PROVIDED ENTRIES below:
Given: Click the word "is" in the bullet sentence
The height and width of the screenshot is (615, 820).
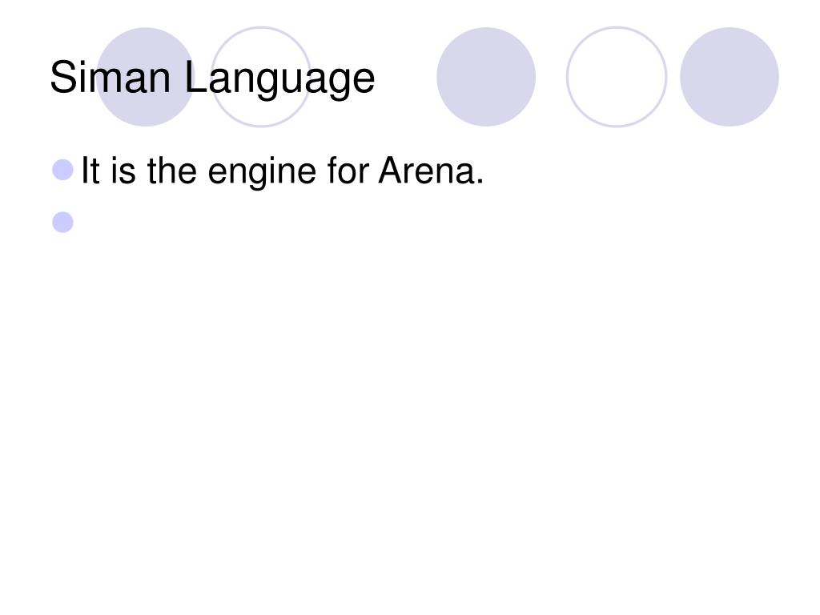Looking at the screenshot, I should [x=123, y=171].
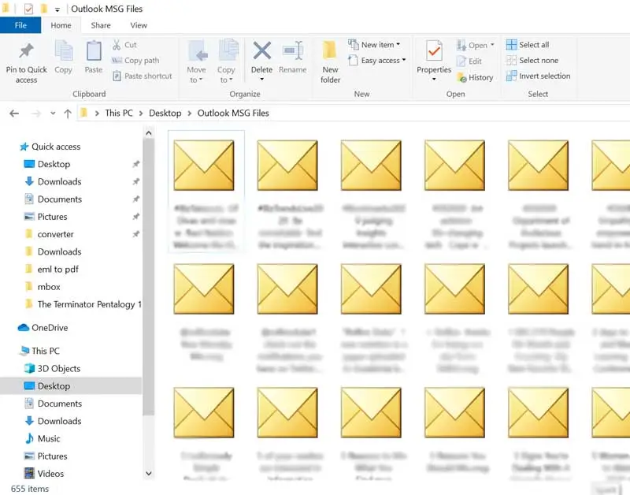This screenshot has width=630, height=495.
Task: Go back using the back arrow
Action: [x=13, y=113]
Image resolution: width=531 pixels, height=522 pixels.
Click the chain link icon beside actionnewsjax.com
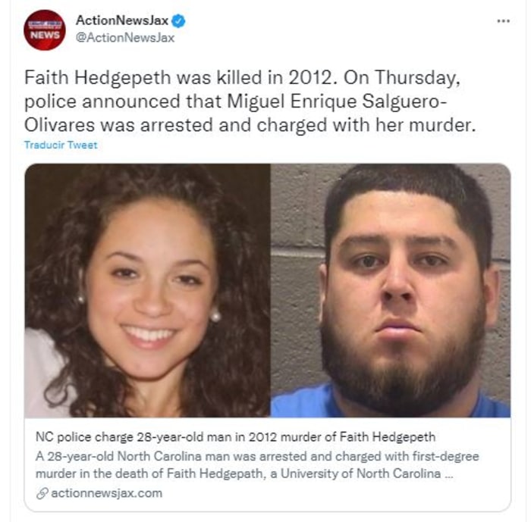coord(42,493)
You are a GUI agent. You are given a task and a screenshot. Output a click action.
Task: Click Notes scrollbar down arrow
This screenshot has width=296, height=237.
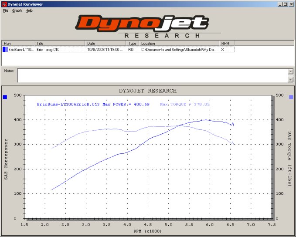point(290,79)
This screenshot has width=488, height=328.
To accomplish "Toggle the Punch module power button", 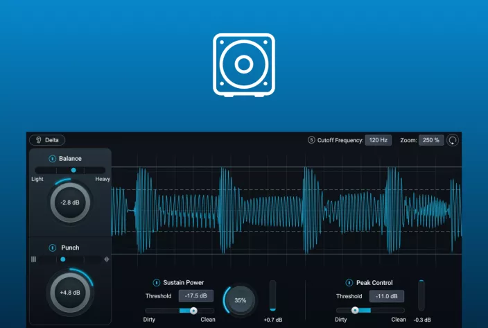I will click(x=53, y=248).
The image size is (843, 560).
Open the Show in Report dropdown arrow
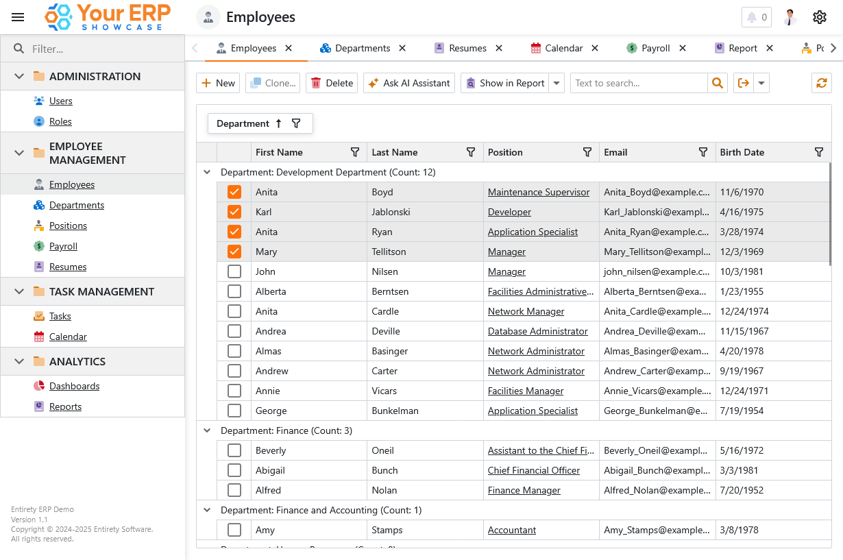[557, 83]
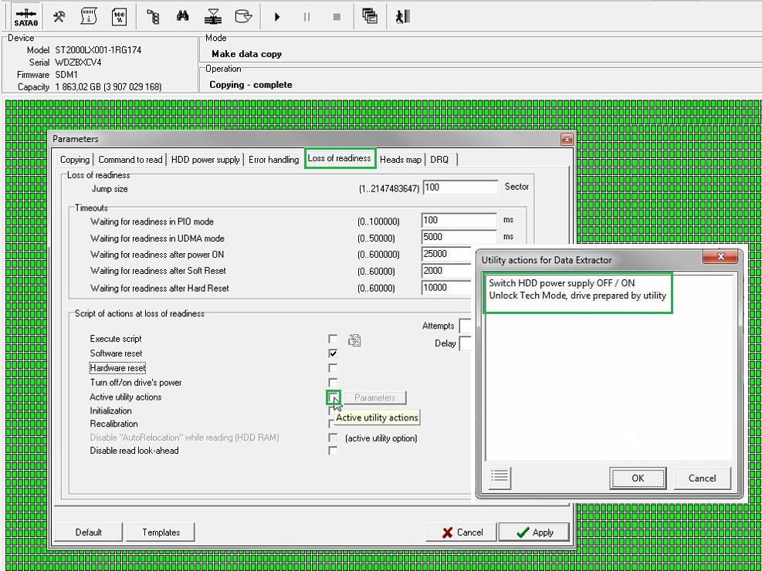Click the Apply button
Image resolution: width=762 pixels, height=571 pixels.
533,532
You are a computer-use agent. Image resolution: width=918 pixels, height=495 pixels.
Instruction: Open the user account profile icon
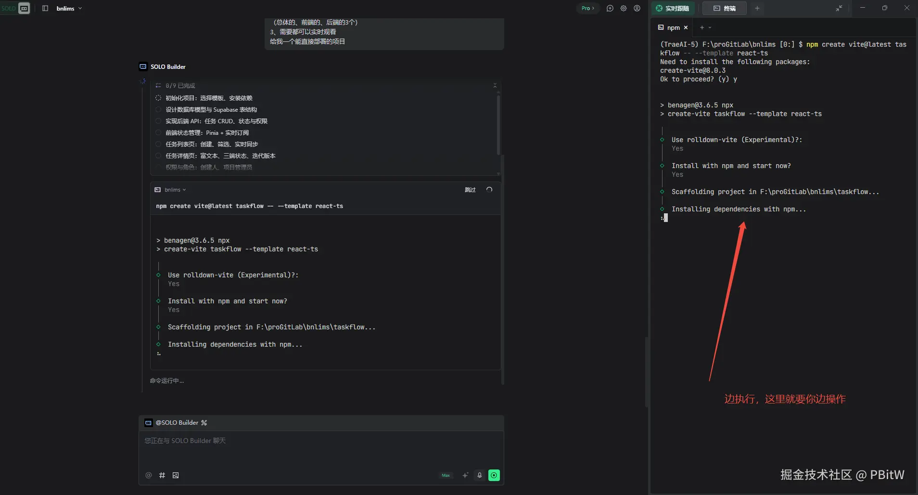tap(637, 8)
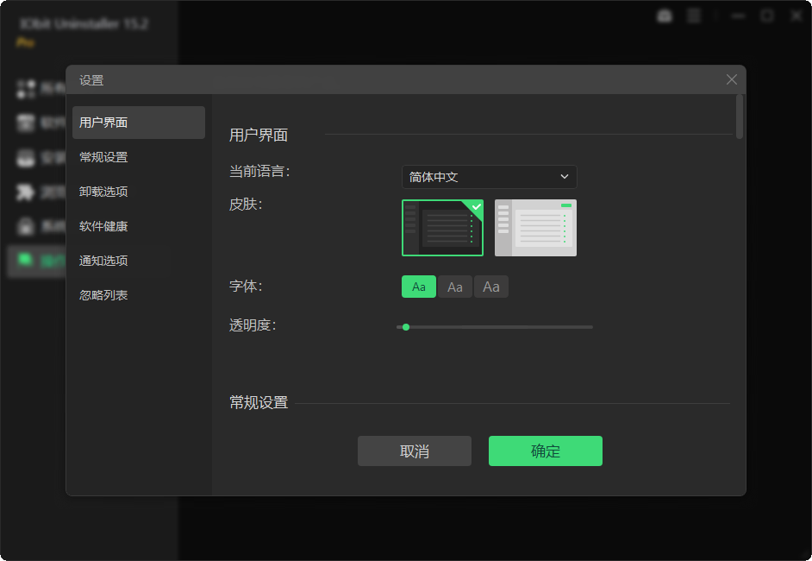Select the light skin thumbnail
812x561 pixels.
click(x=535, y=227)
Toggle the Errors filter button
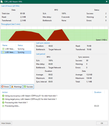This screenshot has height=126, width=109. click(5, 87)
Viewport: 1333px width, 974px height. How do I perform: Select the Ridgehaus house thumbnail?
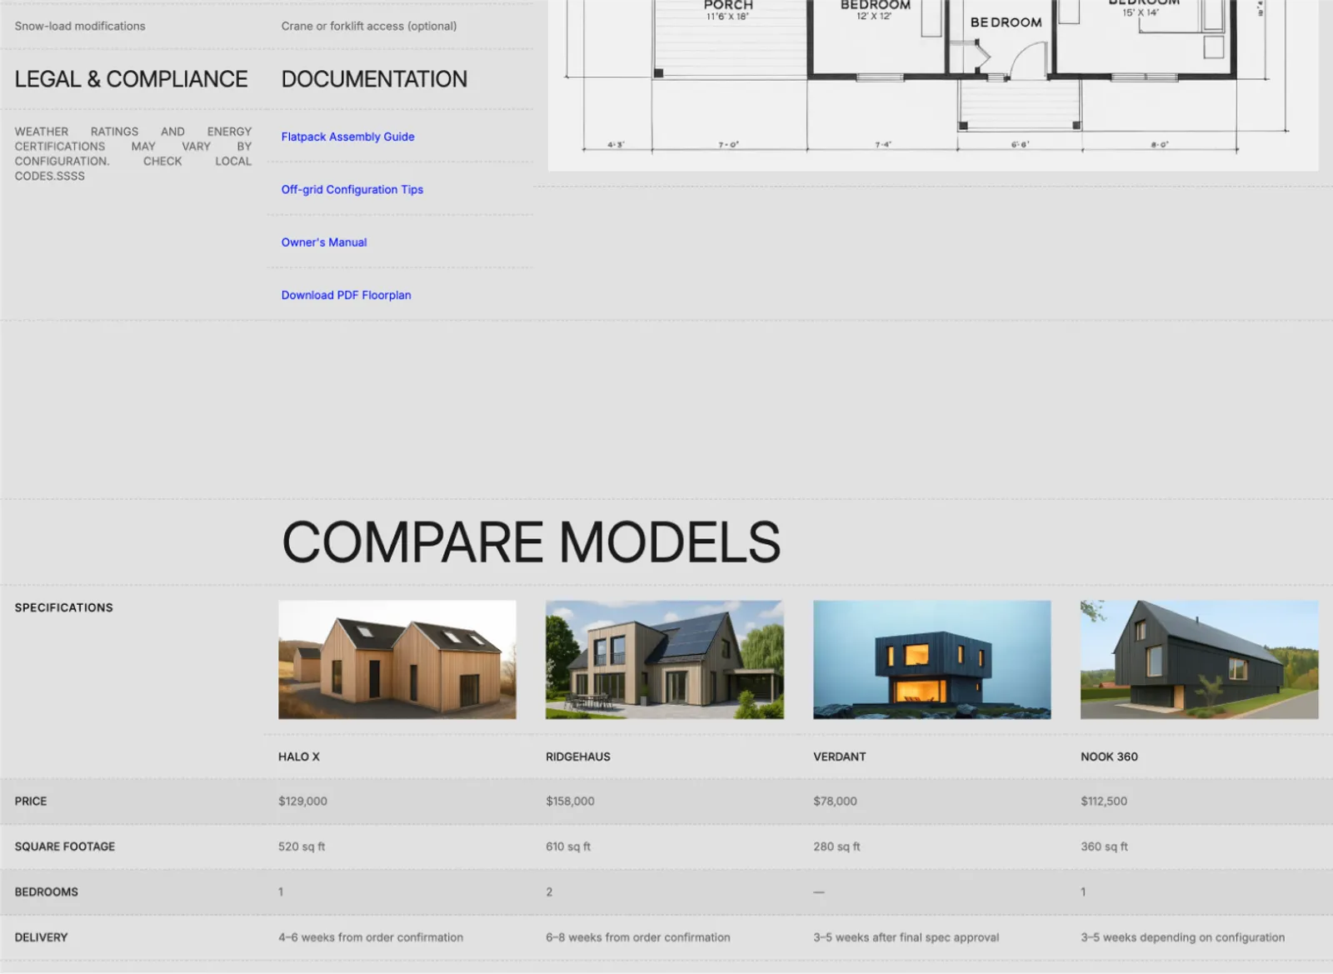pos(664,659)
End of PROVIDED ENTRIES.
• WORK ITEM: Start with the line that holds "Viewport: 1333px width, 974px" and retype each line through the last one in the data, exactly and without pictures.

• TASK OUTPUT:
Viewport: 1333px width, 974px height. How do I perform: Select the Ridgehaus house thumbnail?
pos(664,659)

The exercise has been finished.